We should consider removing the trailing white space when writing out pixel values. It may be worth reviewing other NetPBM files too.

Describe alternatives you've considered

It is possible to script removal of these spaces in bash, etc. A user is unlikely to realise this is required.

Additional context

Minimal test case:

magick -size 1x1 xc:black -depth 1 -compress None pbm:- \
  | sed 's/[[:space:]]*$/❗️/' \
  > "TEST.pbm" # Strip trailing whitespace from rows

ace-dent avatar Jun 13 '25 12:06 ace-dent

SED Remove Leading or Trailing Spaces

sed 's/^[ ]*//'    leading

sed 's/[ ]*$//'    trailing

but how does one know whether the trailing space or leading space is not intended by the user. So having the IM code change the way NetPBM handles that may be an issue

fmw42 avatar Jun 13 '25 15:06 fmw42

When saving an ASCII / plain text PBM file, we are limited to 70 characters per line.

Who is limited to 70 characters per line? What does the limiting? Not ImageMagick.

However, currently we add a trailing whitespace at the end of each line.

Yes, IM appends a space character to each output value, so there is a space at the end of each line.

It is possible to script removal of these spaces in bash, etc. A user is unlikely to realise this is required.

What requires users to remove the space? They can if they want, of course, but why is it required?

snibgo avatar Jun 13 '25 18:06 snibgo

@snibgo - thanks for comments.

The PBM Specification:

No line should be longer than 70 characters.

This may be specified for all of the plain text (/ASCII) NetPBM formats. I'm sure it's just an old convention for displaying in 80char terminals? However...

Whitespace (blanks, TABs, CRs, LFs).

– and–

White space in the raster section is ignored.

Which suggests that any file readers will strip all white space, including the newline LF character... i.e. the 70char row wrapping would never affect decoding. As a User, keeping the current behaviour (1 raster line = 1 row of pixels) is very convenient! (Previously discussed)

@fmw42 - Thanks; that's what I'm doing.

I'm removing the trailing whitespace, as archiving very small pixel art (and hundreds of images), it does bloat the file size unnecessarily.

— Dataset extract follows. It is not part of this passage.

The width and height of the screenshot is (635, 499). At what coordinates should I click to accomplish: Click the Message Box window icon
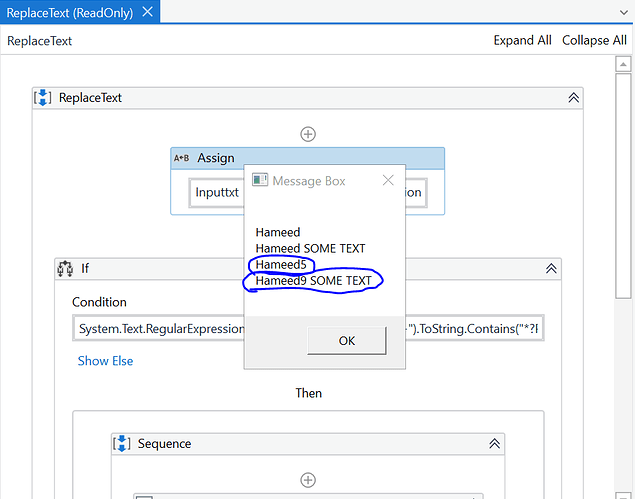[x=259, y=181]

It only occurs in the raster lines, and I can understand why (we always add space after outputting a digit).No trailing spaces are present in the file header. It is not required and seems like an easy fix... but I can accept it may be a legacy 'feature' that could break other people's workflow... but unlikely...

ace-dent avatar Jun 19 '25 11:06 ace-dent

Thank you for reporting the issue. We have successfully reproduced it and are actively working on a patch to resolve it. You can expect this patch to be merged into the main GIT branch, later today. As part of our commitment to quality, this fix will also be included in the upcoming beta releases of ImageMagick by tomorrow. Your patience and feedback are greatly appreciated.

urban-warrior avatar Jun 23 '25 13:06 urban-warrior

Thanks @urban-warrior ...

Looking over the recent commit, I think there may be a problem!

It was discussed here and in issue #294, that there is no need to limit the scan lines to 70 characters. The new commit seems to add a limit of 70 pixels... Perhaps that should be reconsidered?

ace-dent avatar Jun 23 '25 21:06 ace-dent

In practical terms, the 70 character limit helps ensure that image data remains easy to parse and edit manually, and that software tools processing these formats can handle the input reliably without needing to manage excessively long lines. It's not a strict technical requirement, but a widely respected guideline. Given that, we previously supported 2048 characters which is an arbitrary length we choose out of the ether. What do you recommend?